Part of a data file
============
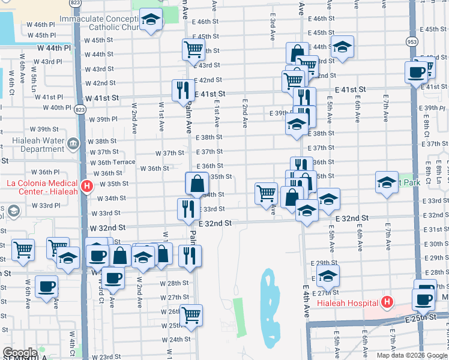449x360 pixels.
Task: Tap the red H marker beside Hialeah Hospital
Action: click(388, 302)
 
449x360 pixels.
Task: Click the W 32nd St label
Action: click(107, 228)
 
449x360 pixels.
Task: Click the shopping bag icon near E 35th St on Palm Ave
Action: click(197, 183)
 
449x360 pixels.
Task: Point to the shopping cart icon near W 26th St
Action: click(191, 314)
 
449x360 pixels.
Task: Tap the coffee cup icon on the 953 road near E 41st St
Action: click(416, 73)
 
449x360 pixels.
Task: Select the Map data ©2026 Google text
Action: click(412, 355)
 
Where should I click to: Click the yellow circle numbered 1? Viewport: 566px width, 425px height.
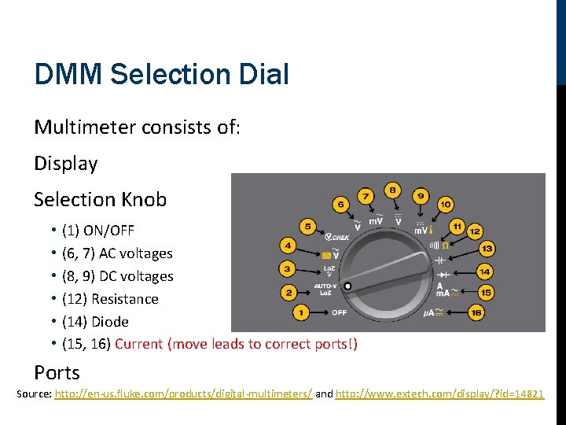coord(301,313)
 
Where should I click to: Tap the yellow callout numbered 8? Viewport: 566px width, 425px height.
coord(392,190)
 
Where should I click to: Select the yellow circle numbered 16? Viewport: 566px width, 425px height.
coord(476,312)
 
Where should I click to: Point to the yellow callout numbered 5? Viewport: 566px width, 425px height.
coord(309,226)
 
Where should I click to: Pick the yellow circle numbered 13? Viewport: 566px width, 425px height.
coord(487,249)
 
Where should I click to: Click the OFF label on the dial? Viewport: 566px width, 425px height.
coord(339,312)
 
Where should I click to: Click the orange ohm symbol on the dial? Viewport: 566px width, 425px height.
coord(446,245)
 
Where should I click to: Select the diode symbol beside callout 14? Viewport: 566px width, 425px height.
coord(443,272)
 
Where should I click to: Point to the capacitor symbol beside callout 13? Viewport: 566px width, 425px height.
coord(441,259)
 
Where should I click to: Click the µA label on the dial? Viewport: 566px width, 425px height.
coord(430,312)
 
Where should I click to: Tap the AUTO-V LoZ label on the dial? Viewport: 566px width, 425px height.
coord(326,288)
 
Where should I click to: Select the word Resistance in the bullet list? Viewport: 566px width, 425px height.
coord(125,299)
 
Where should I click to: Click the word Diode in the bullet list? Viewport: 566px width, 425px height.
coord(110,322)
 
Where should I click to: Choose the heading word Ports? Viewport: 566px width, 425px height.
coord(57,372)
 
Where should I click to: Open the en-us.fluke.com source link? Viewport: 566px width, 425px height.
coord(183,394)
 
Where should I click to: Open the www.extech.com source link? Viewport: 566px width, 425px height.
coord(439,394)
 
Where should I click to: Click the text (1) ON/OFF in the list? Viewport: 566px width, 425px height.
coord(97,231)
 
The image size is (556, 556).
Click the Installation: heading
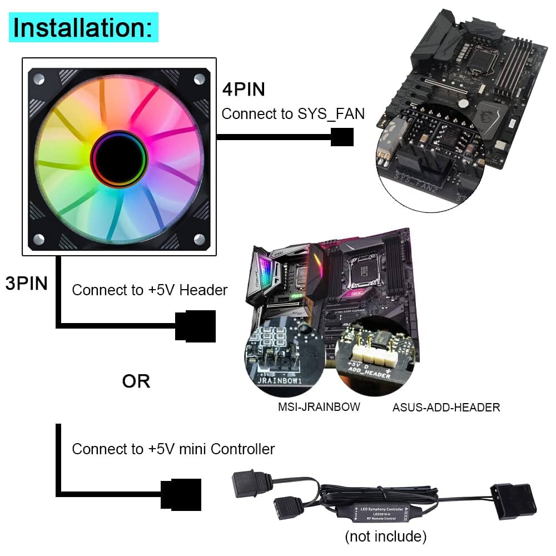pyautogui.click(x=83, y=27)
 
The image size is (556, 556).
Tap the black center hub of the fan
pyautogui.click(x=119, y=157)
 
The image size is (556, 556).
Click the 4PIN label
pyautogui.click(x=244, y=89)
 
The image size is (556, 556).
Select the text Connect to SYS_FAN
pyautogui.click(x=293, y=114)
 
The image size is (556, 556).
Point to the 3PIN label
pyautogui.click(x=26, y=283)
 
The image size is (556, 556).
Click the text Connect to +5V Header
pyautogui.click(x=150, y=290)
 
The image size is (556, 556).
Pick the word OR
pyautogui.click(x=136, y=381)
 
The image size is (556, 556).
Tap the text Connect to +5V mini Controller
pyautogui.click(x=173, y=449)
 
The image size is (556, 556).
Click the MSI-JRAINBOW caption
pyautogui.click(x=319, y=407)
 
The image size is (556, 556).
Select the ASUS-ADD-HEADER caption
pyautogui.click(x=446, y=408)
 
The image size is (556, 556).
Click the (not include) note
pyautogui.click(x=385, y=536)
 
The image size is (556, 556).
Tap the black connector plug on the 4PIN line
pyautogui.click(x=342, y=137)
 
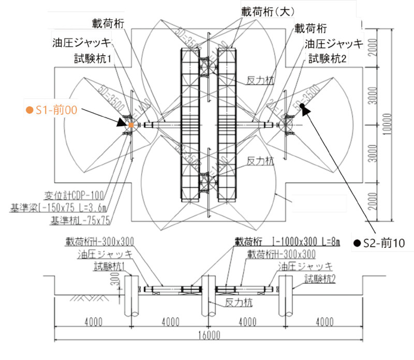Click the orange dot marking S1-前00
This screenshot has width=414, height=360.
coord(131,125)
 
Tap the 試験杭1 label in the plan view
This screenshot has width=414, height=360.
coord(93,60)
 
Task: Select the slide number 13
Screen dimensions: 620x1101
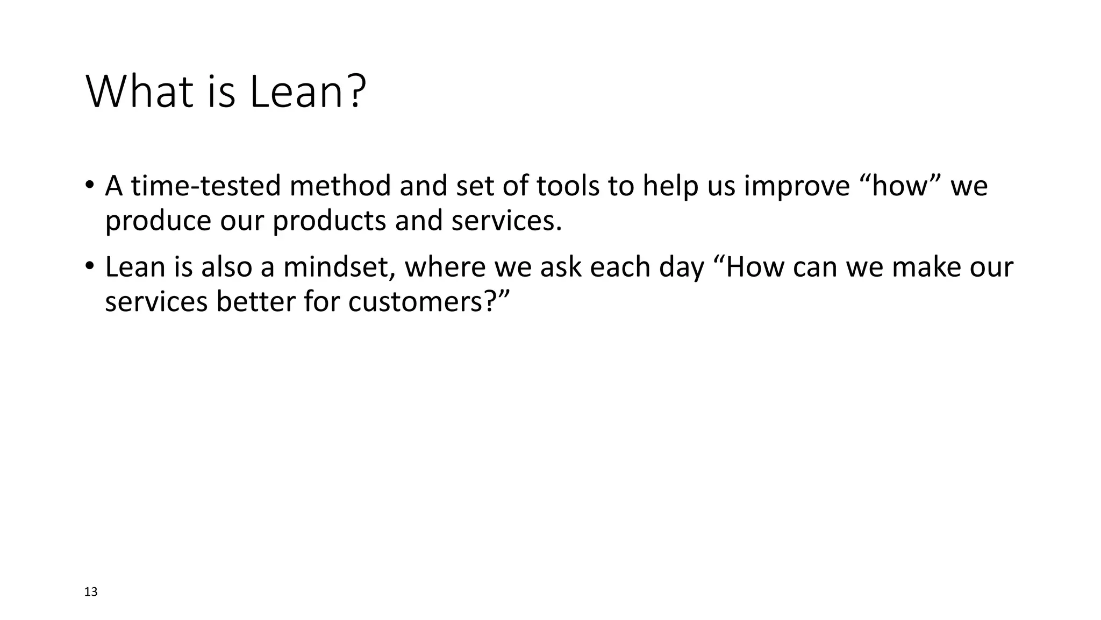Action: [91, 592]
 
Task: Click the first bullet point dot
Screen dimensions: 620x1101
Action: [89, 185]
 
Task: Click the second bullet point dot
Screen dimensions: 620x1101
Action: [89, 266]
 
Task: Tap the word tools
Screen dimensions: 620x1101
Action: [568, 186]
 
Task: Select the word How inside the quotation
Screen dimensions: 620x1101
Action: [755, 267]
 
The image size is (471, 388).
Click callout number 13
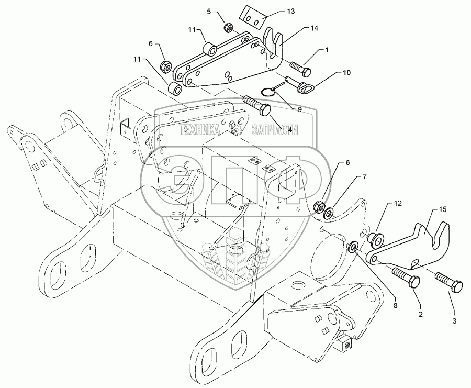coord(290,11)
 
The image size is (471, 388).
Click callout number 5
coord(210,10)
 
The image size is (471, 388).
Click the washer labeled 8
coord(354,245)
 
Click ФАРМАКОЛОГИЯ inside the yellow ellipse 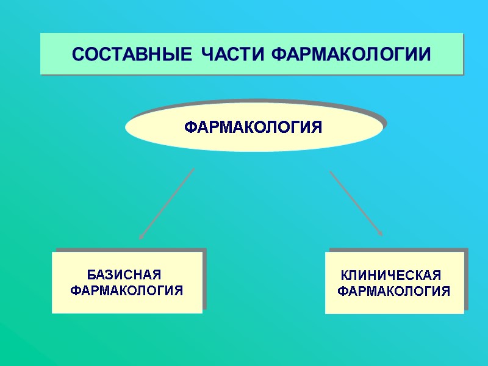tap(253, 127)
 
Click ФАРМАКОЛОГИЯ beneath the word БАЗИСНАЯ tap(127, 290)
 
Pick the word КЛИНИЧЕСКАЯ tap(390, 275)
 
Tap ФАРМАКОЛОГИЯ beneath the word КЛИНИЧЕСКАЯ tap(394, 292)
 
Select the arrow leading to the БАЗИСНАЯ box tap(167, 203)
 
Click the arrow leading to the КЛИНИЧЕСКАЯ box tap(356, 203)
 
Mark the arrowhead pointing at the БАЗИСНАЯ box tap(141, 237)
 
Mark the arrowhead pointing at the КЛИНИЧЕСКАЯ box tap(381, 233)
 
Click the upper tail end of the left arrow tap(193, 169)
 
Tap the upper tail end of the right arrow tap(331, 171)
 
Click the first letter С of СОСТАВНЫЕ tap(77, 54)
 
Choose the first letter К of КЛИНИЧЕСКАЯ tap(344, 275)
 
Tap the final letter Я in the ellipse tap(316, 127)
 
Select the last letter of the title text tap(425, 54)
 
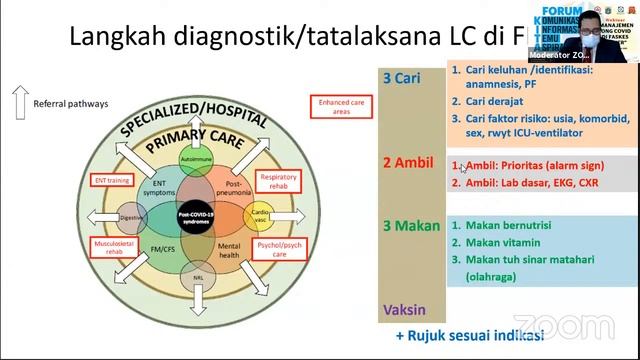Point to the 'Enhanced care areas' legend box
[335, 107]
============
Write out the records again from the very first line through the line containing "Action: click(197, 183)", with "icon" replaced by "symbol" and everything else left as it is. Do not include the pictures.

** Response to the exercise **
449x360 pixels.
Task: Tap the red H marker beside Hialeah Hospital
Action: click(388, 302)
 
449x360 pixels.
Task: Click the W 32nd St label
Action: click(107, 228)
 
449x360 pixels.
Task: Click the shopping bag symbol near E 35th St on Palm Ave
Action: click(197, 183)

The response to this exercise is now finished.